Action item :: Every line from the one with "You are a computer-use" through the final line of the data below goes in the answer, copied exactly. Pictures do not.

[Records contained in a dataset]
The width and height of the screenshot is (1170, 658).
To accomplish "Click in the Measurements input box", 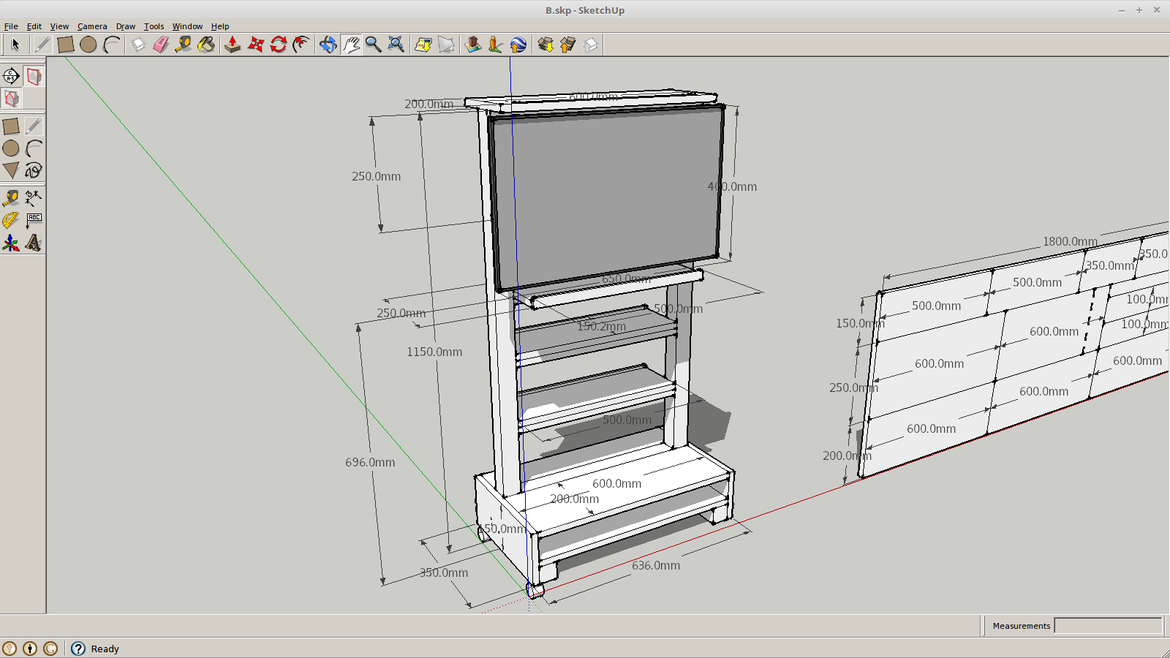I will pyautogui.click(x=1108, y=626).
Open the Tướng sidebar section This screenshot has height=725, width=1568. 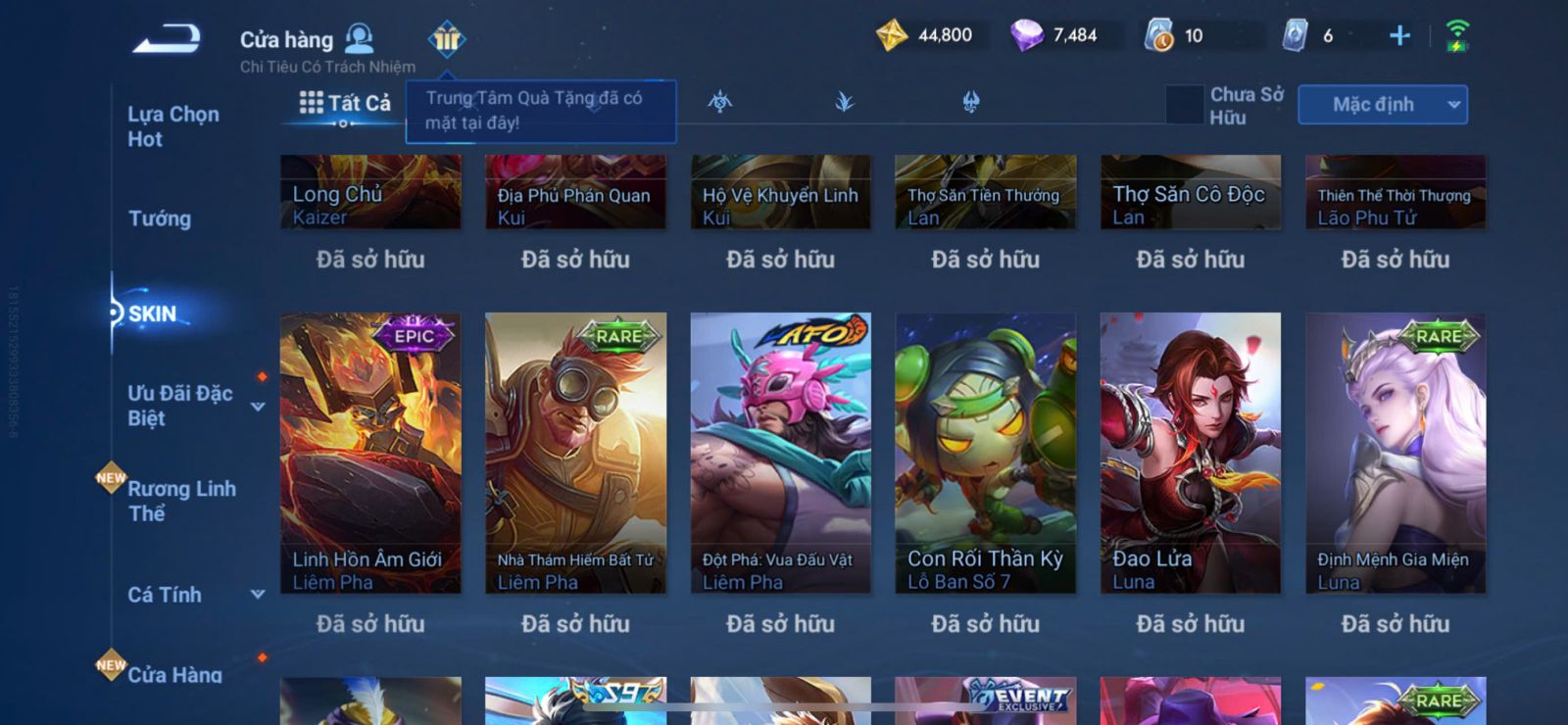pyautogui.click(x=160, y=218)
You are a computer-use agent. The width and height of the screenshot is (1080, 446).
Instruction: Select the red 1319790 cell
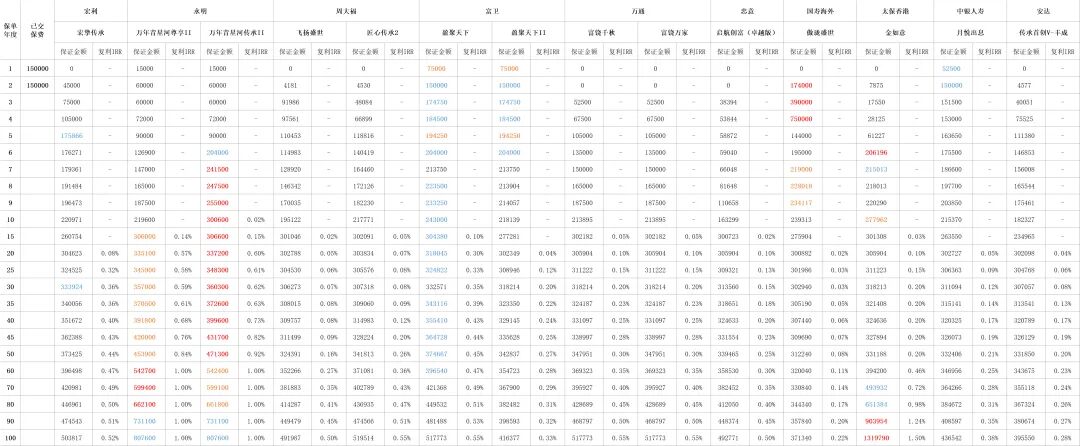[875, 437]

Reply to the task ::
You are a computer-use agent. The width and height of the screenshot is (1080, 446).
Instruction: Select the red 1319790 cell
[875, 437]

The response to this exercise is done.